TEXT PROVIDED:
The replacement was easy:- 
  • Dry the bilge so that no water would get into the screw holes when the base is removed.
  • Cut the wires from the old pump close to the Butt Joints in the wires from the control switch. 
  • Cut the Zip ties to release the pump from the base. 
  • Remove the 4 screws holding the base to the bottom of the bilge.
That's the demolition complete.

This wiring diagram was from the site but it's basically the same as the one included in the installation sheet that came with the Bilge Pump.

Our wiring is slightly different. The join in the wires from the pump and float switch are actually on a Terminal Block that is behind our electrical panel at the Nav Station. My reason for doing that was to move the join from the bilge area.

With the old pump removed I spent a few minutes cleaning up the bottom of the bilge, it's pretty shallow on Eximius compared to some other boats. It cleaned up pretty good and I was able to remove the old 4200 sealant from the holes and applied some fresh 4200 to seal them.

Screwing the base back onto the bottom of the bilge and seeing the sealant squishing out was reassuring.

EXERCISE TASK 1: In the bilge pump text, why are the pump and float switch wires joined on a terminal block behind the electrical panel at the Nav Station?

Entries taken from a collection:
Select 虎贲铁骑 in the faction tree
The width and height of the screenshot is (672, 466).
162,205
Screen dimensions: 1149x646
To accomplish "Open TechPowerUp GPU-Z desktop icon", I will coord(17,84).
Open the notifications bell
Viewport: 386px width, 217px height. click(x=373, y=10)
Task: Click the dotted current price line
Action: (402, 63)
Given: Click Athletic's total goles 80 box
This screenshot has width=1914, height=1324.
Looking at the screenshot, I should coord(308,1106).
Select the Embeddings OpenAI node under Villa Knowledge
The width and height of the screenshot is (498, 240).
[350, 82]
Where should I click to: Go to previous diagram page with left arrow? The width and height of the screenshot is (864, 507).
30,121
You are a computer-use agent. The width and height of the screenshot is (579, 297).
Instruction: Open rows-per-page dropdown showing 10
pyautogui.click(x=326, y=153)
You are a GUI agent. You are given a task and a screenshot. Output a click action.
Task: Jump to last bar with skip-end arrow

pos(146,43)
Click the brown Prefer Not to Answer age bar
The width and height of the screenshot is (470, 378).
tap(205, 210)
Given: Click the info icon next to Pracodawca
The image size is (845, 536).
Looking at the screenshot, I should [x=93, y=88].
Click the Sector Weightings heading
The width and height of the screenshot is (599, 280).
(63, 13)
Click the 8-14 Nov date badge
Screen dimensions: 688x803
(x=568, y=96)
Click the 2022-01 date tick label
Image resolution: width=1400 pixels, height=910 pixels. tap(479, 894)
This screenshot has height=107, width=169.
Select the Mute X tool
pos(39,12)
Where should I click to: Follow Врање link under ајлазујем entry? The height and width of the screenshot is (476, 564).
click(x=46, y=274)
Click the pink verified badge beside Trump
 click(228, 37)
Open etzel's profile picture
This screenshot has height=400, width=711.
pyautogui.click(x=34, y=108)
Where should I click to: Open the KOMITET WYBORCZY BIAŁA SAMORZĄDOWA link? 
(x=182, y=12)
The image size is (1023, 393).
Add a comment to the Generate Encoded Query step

EXERCISE TASK 2: Replace "Open" with "View" in the records, covering everything from the line containing "Open etzel's profile picture" down to the end of the records. Give back only those lines, with nothing else changed.

FINAL RESULT 1: The join was placed there to move it away from the bilge area.

FINAL RESULT 2:
View etzel's profile picture
This screenshot has height=400, width=711.
pyautogui.click(x=34, y=108)
Where should I click to: View the KOMITET WYBORCZY BIAŁA SAMORZĄDOWA link? 
(x=182, y=12)
The image size is (1023, 393).
Add a comment to the Generate Encoded Query step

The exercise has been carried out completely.